A mushroom farm that uses large amounts of chicken manure, based near the Havelock North water bores, has denied responsibility, and has invited authorities on to the property to investigate.

Te Mata Mushroom Company owner Michael Whittaker said the farm's effluent holding ponds had not been breached, and he did not believe it was possible that manure had leached into the water supply.

Chapman said chlorination would remain in place for the "foreseeable future", and UV treatment would also commence as the contamination meant it was now a legal requirement.

Medical officer of health Nick Jones said the number of people affected appeared to have plateaued, but there was potential for the bug to spread outside Havelock North.

He warned that anyone affected by the virus should not return to work until 48 hours after they had been cleared.

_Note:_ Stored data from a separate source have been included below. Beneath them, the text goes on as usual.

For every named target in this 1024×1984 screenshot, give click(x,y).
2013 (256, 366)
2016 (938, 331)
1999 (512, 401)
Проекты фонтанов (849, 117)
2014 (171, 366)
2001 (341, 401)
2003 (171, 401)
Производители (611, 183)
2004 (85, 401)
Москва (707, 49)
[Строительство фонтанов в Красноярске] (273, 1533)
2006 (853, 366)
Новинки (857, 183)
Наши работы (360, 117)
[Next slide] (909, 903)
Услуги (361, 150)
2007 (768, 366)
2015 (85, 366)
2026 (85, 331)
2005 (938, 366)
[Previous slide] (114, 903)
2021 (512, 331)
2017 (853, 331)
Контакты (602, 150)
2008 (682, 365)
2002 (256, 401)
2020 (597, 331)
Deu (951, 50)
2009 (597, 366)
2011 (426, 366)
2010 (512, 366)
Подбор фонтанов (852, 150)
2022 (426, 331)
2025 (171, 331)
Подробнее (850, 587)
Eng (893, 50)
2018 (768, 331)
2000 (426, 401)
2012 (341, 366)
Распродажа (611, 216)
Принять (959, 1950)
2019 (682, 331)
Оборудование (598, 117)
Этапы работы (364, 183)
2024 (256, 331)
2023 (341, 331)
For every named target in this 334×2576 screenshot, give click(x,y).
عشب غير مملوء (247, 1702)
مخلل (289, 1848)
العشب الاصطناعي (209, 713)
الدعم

The boil-water notice remained in place as an added level of safety.

Test results from a person who died of a gastro-type illness last week had not come back yet, so it remained unknown whether the death was related to the bug.

Hastings Mayor Lawrence Yule said he did not believe the council had been negligent, but the ongoing investigation would resolve that.

Whether compensation would be made available to those affected "was really an issue for next week".


Key met the director-general of Health on Tuesday morning, to receive assurances that the Hawke's Bay DHB was adequately resourced.

"They were able to put me in a position of making sure that all of the appropriate Government support is being given to the people of Havelock North," he said.

"There's been a range of different offers being made around clinical support, to ensure there's enough doctors and the likes."

It was too early to "point fingers". There would be an inquiry, "and as I've said to the Ministry of Health, they've got to be part of that inquiry", Key said. 

Asked if he thought heads should roll over the incident, he said: "I just don't know, I wouldn't want to speculate on that."

The MP for Napier, Labour's Stuart Nash, said the incident was a "crisis" the Government had failed to respond to. 

"What Government response? That's the problem. This is a disaster, it really is.

"We're talking about 1000 people that are ill, we're talking about kids that can't go to school, we're talking about one person that's died, we're talking about possibly the largest public health disaster in a generation."

The MP for Tukituki, National's Craig Foss, said residents had voiced anger about the council to him. 

"People have raised all sorts of concerns about the issue with me. It's specifically the Hastings District Council responsible for water, but people have also come to me with their frustrations about how we ended up where we are."